Chokr Muhieddine Omar, Filho Haroldo Heitor Ribeiro, Coello Roberto Alvarez, Kulchetscki Rodrigo Melo, Moura Lucas, Darrieux Francisco, Hachul Denise T, Sacilotto Luciana, Wu Tan C, Vandoni Pedro M, Souza Italo B, Linhares Pedro, Pisani Cristiano F, Hardy Carina A, Scanavacca Mauricio I
Arrhythmia Unit, Heart Institute, University of Sao Paulo Medical School, são Paulo, Brazil, Brazil.
J Cardiovasc Electrophysiol. 2025 Sep;36(9):2140-2150. doi: 10.1111/jce.16777. Epub 2025 Jul 1.
Bundle branch reentrant ventricular tachycardia (BBR-VT) is a rare form of VT occurring in patients with structural heart disease (SHD). Rarely, it can also occur in the absence of SHD. Understanding its clinical and electrophysiologic (EP) properties and outcomes post-catheter ablation (CA) is crucial.
We present a series of patients with bundle branch reentrant ventricular tachycardia (BBR-VT) and structurally normal hearts, comparing their clinical and electrophysiological characteristics, as well as long-term outcomes, with those of patients with the classic form of BBR-VT, in whom the arrhythmia was induced in the presence of ventricular dysfunction.
All cases of BBR-VT diagnosed during electrophysiological (EP) studies in our lab were evaluated. Clinical characteristics and EP findings were described.
Sixteen patients (12/16 male; mean age 50 ± 21 years) with BBR-VT were studied from 2009 to 2020, with a mean follow-up of 70 ± 16 months. Notably, nearly half (7/16; 43%) had no structural heart disease (SHD). Among these, three had myotonic dystrophy, two had SCN5A mutations, one had ajmaline-induced BBR-VT, and one had idiopathic BBR-VT. BBR-VT was induced with a mean cycle length of 322 ± 22 ms and was well tolerated in 10/16 patients.
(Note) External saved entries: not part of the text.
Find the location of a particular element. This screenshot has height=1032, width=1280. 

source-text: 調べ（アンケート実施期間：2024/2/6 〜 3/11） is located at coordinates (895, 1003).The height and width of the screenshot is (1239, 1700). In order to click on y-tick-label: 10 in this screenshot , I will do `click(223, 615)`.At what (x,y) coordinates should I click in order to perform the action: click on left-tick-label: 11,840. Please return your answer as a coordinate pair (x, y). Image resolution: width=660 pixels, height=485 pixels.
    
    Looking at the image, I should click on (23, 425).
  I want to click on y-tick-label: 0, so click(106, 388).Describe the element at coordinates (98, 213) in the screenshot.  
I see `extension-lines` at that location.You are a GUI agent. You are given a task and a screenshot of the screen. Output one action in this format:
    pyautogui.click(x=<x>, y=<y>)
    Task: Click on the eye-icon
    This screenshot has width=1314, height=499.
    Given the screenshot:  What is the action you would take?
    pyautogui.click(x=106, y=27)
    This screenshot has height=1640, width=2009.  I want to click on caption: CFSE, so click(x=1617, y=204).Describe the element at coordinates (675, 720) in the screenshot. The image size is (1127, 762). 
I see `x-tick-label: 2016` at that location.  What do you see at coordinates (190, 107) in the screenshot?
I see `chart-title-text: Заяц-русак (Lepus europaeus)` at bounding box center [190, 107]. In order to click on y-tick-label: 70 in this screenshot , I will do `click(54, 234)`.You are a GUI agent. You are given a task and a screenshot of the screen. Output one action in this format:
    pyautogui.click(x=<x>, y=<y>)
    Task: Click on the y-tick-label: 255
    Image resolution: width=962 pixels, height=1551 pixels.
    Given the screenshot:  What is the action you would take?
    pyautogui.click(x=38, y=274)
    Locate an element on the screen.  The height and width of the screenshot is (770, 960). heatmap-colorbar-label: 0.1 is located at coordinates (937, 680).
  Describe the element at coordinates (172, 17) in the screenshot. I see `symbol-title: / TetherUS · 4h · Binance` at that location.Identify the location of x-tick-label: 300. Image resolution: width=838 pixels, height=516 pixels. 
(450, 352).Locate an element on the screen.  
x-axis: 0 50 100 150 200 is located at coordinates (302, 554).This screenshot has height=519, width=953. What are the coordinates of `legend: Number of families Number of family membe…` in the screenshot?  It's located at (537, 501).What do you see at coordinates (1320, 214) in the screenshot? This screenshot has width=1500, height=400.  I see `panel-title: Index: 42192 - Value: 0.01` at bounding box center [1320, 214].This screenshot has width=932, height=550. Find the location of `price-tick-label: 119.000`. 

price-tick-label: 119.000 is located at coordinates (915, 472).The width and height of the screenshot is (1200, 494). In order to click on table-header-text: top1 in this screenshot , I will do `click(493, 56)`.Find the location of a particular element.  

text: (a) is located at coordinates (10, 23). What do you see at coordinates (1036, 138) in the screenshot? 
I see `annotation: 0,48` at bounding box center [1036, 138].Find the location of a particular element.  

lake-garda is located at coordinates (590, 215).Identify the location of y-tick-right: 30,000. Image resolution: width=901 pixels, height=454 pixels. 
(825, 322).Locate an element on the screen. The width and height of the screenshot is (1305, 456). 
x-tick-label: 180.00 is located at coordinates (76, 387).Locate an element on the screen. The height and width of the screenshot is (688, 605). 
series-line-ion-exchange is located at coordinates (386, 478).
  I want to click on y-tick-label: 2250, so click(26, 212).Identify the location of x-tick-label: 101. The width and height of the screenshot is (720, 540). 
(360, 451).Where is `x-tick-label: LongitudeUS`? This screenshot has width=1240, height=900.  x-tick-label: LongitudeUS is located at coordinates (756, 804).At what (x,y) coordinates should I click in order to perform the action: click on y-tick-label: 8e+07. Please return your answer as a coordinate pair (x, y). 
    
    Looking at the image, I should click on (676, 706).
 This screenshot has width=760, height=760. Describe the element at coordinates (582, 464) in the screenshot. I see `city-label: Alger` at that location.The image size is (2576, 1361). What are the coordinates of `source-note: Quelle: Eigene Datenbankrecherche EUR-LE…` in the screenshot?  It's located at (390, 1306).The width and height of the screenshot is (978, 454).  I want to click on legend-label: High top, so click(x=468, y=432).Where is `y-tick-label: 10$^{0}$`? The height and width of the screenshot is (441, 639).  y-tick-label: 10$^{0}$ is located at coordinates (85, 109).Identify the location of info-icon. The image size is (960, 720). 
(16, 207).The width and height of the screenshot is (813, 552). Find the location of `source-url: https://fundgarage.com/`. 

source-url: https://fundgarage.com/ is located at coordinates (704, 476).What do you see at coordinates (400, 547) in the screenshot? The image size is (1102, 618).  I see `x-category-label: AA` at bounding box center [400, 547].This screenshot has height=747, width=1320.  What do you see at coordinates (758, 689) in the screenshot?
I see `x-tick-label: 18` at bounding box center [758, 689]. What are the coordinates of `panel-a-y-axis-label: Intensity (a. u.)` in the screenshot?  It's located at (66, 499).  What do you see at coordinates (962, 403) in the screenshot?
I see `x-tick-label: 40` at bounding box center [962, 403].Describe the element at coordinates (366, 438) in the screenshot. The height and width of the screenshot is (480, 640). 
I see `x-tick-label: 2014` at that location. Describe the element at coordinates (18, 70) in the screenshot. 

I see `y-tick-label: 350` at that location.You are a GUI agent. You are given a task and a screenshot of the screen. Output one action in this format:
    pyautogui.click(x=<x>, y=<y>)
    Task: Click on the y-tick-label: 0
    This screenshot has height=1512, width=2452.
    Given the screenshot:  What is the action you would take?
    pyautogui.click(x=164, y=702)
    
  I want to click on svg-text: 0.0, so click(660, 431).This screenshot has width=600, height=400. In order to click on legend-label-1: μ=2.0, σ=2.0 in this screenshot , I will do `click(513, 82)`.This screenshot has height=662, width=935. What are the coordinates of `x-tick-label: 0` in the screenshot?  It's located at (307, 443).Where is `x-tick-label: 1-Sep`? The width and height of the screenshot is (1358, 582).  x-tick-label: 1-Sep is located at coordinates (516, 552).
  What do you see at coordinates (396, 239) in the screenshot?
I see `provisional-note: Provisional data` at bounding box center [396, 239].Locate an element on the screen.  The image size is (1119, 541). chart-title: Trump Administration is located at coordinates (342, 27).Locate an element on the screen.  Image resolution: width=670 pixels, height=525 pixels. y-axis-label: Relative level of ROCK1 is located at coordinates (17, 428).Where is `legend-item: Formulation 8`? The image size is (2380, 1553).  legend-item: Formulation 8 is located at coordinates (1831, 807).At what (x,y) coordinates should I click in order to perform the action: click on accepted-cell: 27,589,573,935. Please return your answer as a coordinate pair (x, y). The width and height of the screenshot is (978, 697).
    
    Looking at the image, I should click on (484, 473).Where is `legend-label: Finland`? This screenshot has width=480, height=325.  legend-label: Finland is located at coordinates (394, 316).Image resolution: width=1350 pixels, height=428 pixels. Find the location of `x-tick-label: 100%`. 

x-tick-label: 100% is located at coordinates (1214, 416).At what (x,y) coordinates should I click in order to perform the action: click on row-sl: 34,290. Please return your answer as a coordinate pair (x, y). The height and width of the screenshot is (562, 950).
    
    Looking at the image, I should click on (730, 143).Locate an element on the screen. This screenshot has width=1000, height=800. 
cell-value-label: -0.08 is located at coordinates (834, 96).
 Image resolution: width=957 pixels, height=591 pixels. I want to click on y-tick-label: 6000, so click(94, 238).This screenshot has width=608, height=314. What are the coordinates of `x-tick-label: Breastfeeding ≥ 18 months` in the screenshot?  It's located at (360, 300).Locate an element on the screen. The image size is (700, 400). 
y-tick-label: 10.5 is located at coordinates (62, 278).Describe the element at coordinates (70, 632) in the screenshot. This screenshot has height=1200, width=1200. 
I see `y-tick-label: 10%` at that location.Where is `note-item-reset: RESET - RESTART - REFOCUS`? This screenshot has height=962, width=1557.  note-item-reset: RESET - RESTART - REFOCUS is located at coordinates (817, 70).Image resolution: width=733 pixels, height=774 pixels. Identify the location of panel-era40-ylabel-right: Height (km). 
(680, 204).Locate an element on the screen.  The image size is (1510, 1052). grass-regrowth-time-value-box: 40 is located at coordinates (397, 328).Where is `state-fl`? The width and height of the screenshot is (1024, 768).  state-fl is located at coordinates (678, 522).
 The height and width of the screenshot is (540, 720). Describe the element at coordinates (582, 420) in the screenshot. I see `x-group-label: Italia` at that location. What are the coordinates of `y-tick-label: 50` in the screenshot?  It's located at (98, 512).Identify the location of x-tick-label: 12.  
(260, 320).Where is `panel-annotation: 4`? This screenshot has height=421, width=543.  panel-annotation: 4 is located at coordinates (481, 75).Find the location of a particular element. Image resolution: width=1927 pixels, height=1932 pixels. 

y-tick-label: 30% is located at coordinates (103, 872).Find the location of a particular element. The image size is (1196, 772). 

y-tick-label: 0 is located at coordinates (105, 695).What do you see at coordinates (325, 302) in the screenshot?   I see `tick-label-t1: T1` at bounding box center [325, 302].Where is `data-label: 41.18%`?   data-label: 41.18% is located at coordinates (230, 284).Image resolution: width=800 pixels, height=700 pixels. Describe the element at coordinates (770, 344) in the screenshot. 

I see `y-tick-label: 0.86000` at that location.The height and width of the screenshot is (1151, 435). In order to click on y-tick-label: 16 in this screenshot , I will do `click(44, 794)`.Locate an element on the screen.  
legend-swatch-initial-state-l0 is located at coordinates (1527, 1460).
Right bundle branch catheter ablation was performed using an 8 mm solid-tip catheter, leading to an HV interval increase from 72 ± 9 ms to 100 ± 23 ms. One patient developed total AV block. Postprocedure, device implantation was required in 13/16 patients (dual-chamber pacemaker: 10; ICD: 3). Notably, no patient experienced VT recurrence during follow-up.
BBR-VT is traditionally associated with dilated cardiomyopathy, but it can also occur in structurally normal hearts. Myotonic dystrophy and SCN5A mutations may underlie some cases. Right bundle branch ablation is an effective treatment, though device implantation is usually required.
束支折返性室性心动过速(BBR-VT)是一种发生于结构性心脏病(SHD)患者的罕见室性心动过速形式。极少数情况下,它也可在无结构性心脏病时发生。了解其临床和电生理(EP)特性以及导管消融(CA)后的结局至关重要。
我们报告了一系列患有束支折返性室性心动过速(BBR-VT)且心脏结构正常的患者,将他们的临床和电生理特征以及长期结局与经典形式的BBR-VT患者(即在存在心室功能障碍时诱发心律失常的患者)进行比较。
对我们实验室在电生理(EP)研究期间诊断出的所有BBR-VT病例进行评估。描述临床特征和EP检查结果。
2009年至2020年对16例患有BBR-VT的患者(12/16为男性;平均年龄50±21岁)进行了研究,平均随访70±16个月。值得注意的是,近一半(7/16;43%)患者无结构性心脏病(SHD)。其中,3例患有强直性肌营养不良,2例有SCN5A突变,1例有阿义马林诱发的BBR-VT,1例为特发性BBR-VT。诱发BBR-VT的平均周期长度为322±22毫秒,10/16患者耐受性良好。使用8毫米实心尖端导管进行右束支导管消融,导致HV间期从72±9毫秒增加到100±23毫秒。1例患者发生完全性房室传导阻滞。术后,13/16患者需要植入装置(双腔起搏器:10例;植入式心脏复律除颤器:3例)。值得注意的是,随访期间无患者发生室性心动过速复发。
传统上BBR-VT与扩张型心肌病相关,但也可发生于心脏结构正常的患者。强直性肌营养不良和SCN5A突变可能是某些病例的潜在病因。右束支消融是一种有效的治疗方法,尽管通常需要植入装置。